[EM] Classifying 3-cand scenarios. LNHarm methods again.

Dave Ketchum davek at clarityconnect.com
Mon Apr 19 22:30:45 PDT 2010


On Apr 19, 2010, at 11:48 AM, Abd ul-Rahman Lomax wrote:
> At 11:55 PM 4/18/2010, Dave Ketchum wrote:
>> There are many elections with only one reasonable choice - such as a
>> good qualified worker trying for re-election.  Here even FPP would be
>> fine, and we hope for nothing that makes voting unreasonably labor
>> intensive.
>>
>> The many with two reasonable choices are also doable with FPP, though
>> needing TTR for help when losers prevent FPP from seeing a majority.

My words above related to simple elections.  Later I talked of  
others.  Abd responds to all kinds here.
>
>
> Or other advanced method. What is often overlooked in the discussion  
> of voting methods, due to the emphasis on deterministic methods that  
> always find a winner with one ballot, is that runoff voting provides  
> the voters with an opportunity to gain information and use it in the  
> runoff. If runoffs are special elections, the voters will tend to be  
> more informed. Runoffs make FPTP work much better, because,  
> obviously, if a majority, just voting for one, vote for a single  
> candidate, that's a deserving winner! (Sure, there are possible  
> exceptions, but that doesn't break the general rule. It just means  
> that there might be room for improvement.)

Plurality has been the major method in the US.

It gets in trouble with multiple candidates and none getting a  
majority - so do TTR runoffs.  TTR gets in trouble if the best  
candidate did not get enough votes to go to TTR (two others got more,  
even though not truly better).

It gets in trouble with clones and almost-clones.  This problem gets  
reduced a bit, though not cured, by parties doing primary elections.

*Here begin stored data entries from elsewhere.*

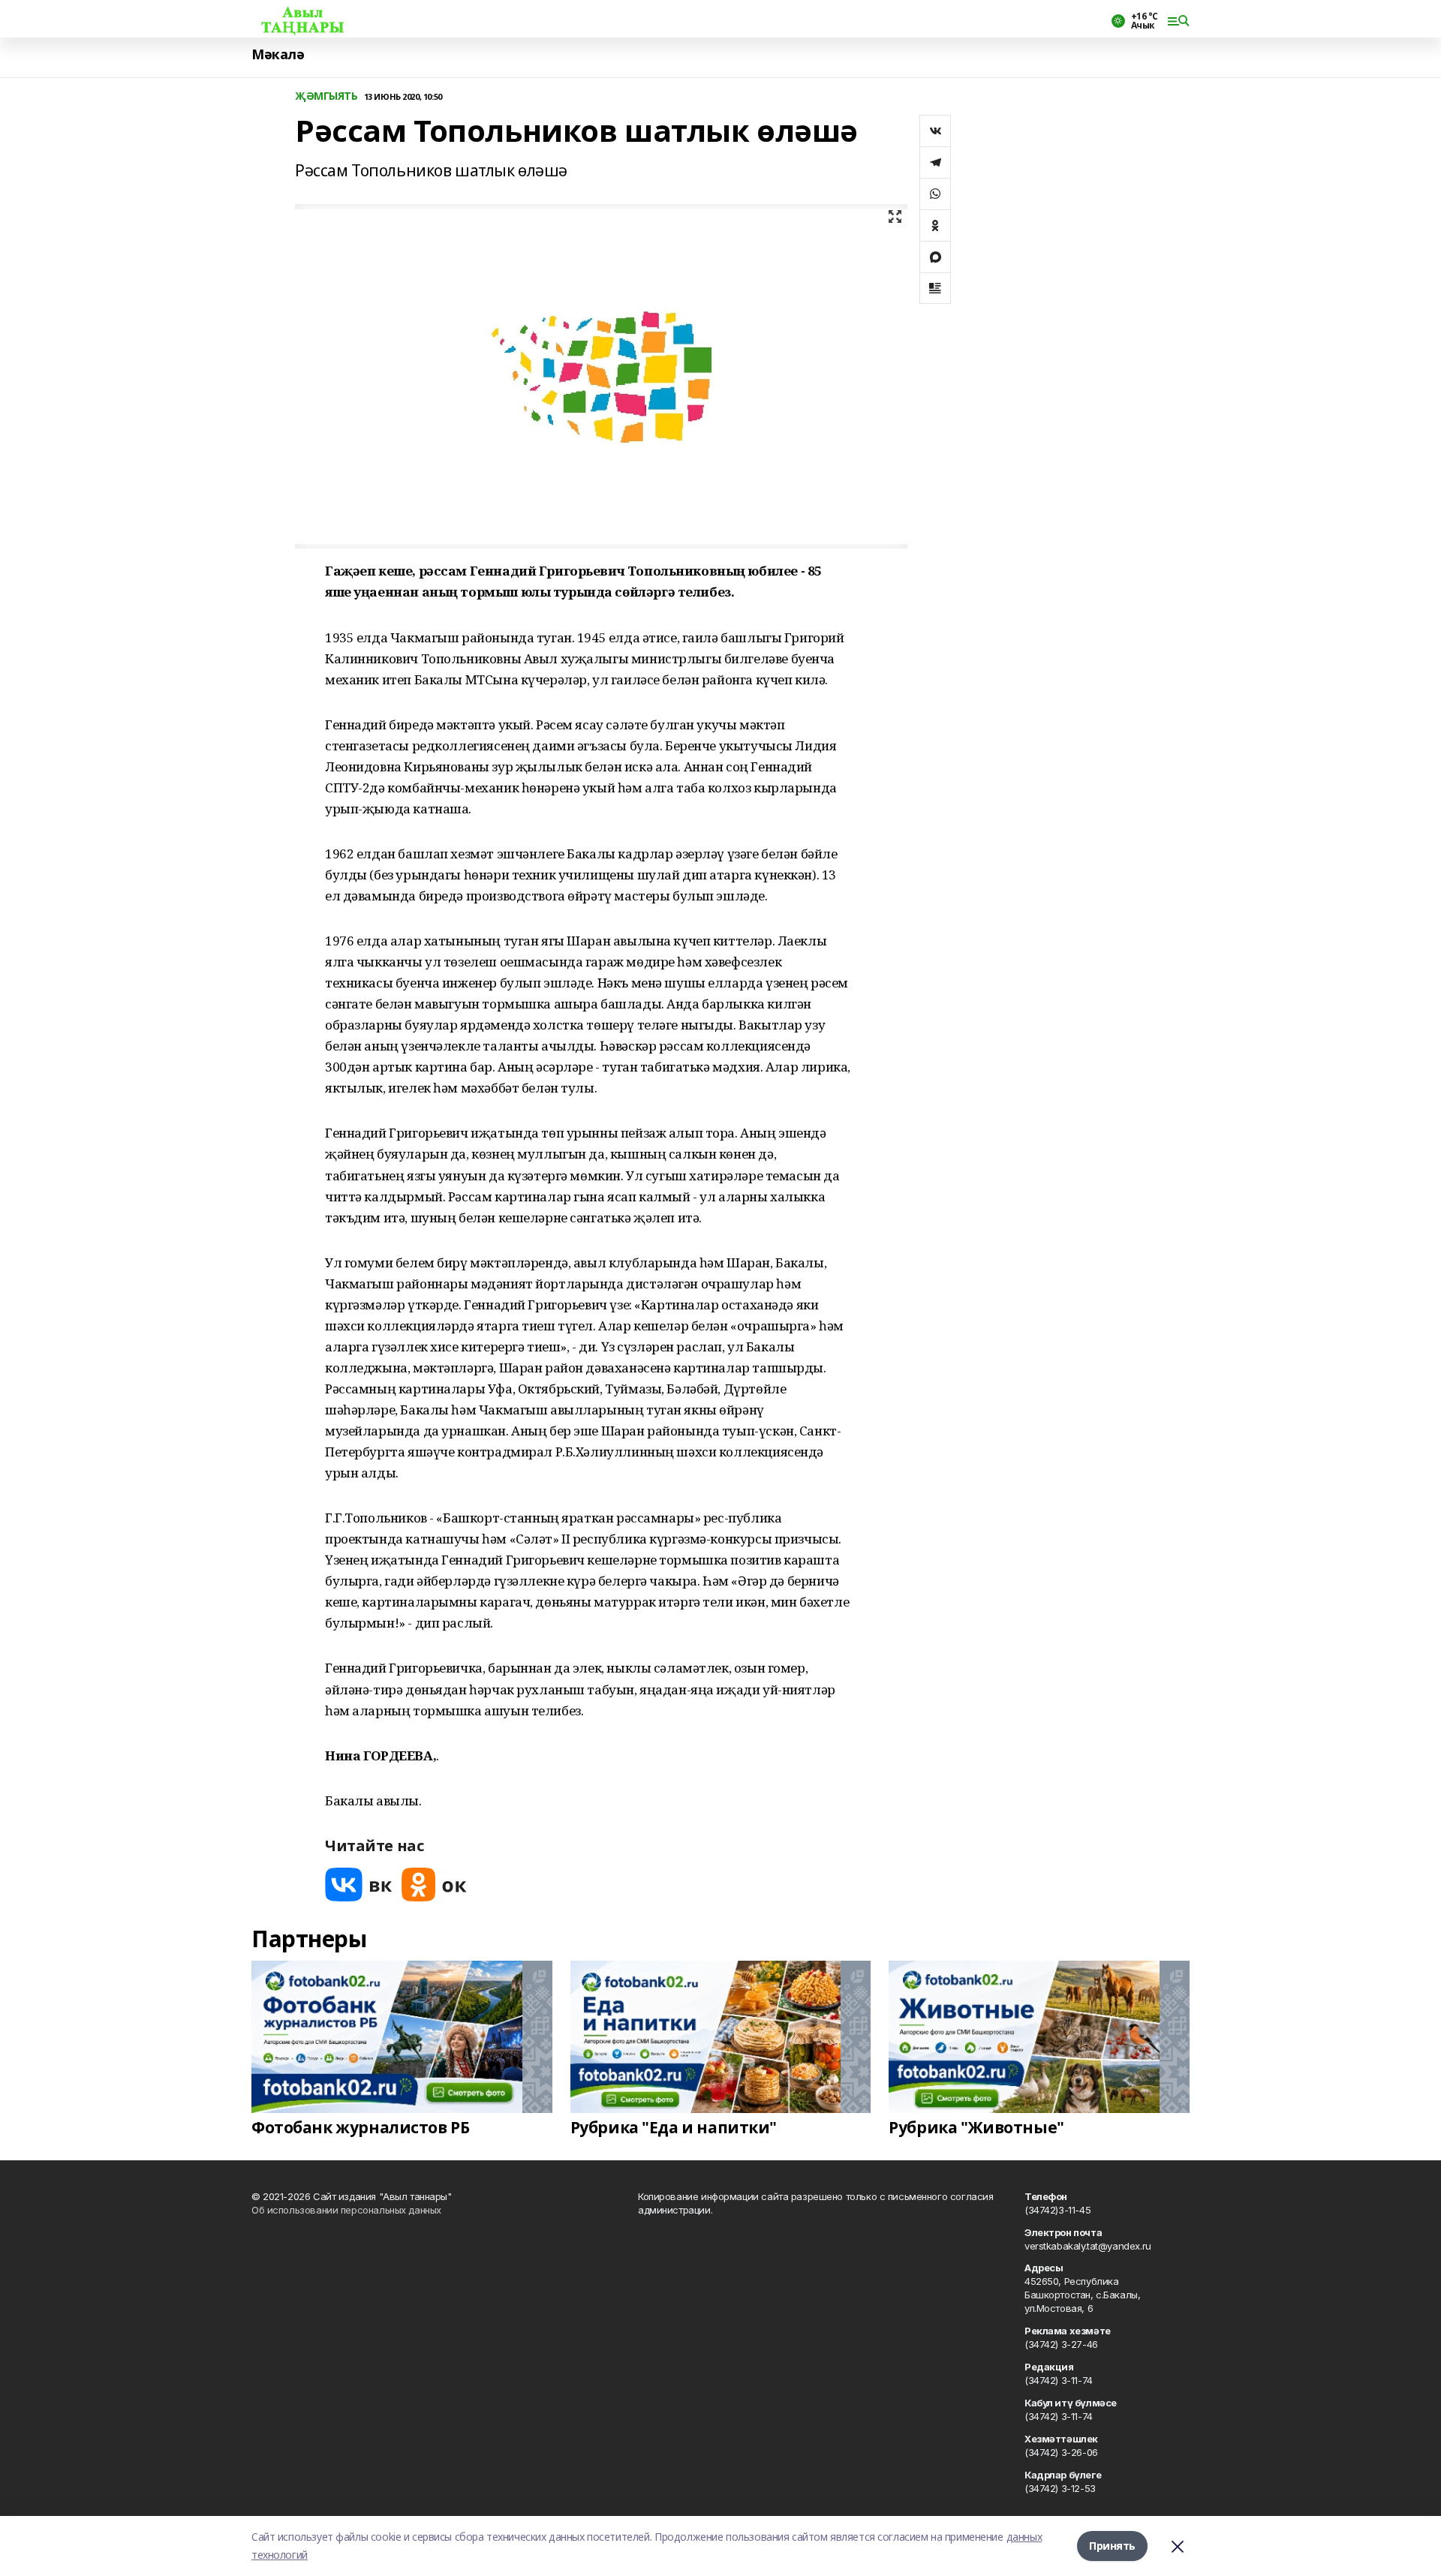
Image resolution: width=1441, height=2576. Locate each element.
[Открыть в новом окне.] (359, 1884)
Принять (1112, 2545)
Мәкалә (277, 54)
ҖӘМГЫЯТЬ (326, 96)
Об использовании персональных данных (346, 2210)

Anyway, the aim was to do the major campaigning before the "main"  
election.

Abd would do more runoffs, leaning toward doing the major campaigning  
then.  I choke because I still see need for campaigning before the  
main election to get the "right" leaders to the runoff.

I would go to Condorcet:
      Forget primaries - Condorcet can tolerate clones and voters  
should be able to learn related voting.
      I would do less runoffs - voters can more completely express  
their desires.

Bucklin?  I see its way of handling ranking as not worth voters having  
to learn and use those rules.  Note that Condorcet only asks for  
ordering of ranks per voter desires.

Below Abd talks of Asset - interesting.
>
> However, Dodgson realized, and published in 1883 or so, a very  
> simple fact: most ordinary voters, working people, busy people with  
> families, etc., would often not know much more than a single  
> favorite candidate. With STV, which he was working on, these voters  
> are effectively disenfranchised, to a degree, unless they can  
> identify candidates by party or use voting guides or the like, which  
> then gives special power to political parties and leads away from  
> electing independent representatives who might be closer to the  
> people. So he invented Asset Voting, with an idea that is so simple  
> that when I first heard about Single Transferable Vote, I thought it  
> would be this: an exhausted ballot (or excess votes) would become  
> "the property" of the candidate receiving them. (I presume that if  
> the ballot wasn't a bullet vote, that it would go to the candidate  
> in first position, since that candidate would clearly best represent  
> the voter.)
>
> To my knowledge, only one Asset election has ever been held, the  
> election of the steering committee for the Election Science  
> Foundation. It was, to me, quite interesting, and confirmed, more  
> than I expected, that Asset is a powerful techique for obtaining  
> full representation. There were 17 voters electing a three-member  
> committee, and the election settled in about a week. The rules  
> weren't well nailed down, but the power of Asset was such that this  
> didn't matter. In the end, there was unanimity on the result, i.e.,  
> all agreed it was fair (except for one person whose objections were  
> a little unclear, at least to me, and it has to be said that he did  
> vote for someone who did produce the result.)
>
> We should produce a standard set of rules for Asset election for on- 
> line use, as through a mailing list with some provision for voting.  
> The election was secret ballot; this is possible with Asset and is  
> perhaps more difficult with delegable proxy. DP, of course, can be  
> used to create an Asset Assembly with any desired number of  
> representatives, the principles are similar. Asset is generally  
> designed to create a peer assembly, where every member has the same  
> voting power. I don't recommend DP for actual election, but for  
> negotiation of election, if you can see the difference.... Asset,  
> though, could be used immediately and raises no particular security  
> issues beyond what are already issues with secret ballot.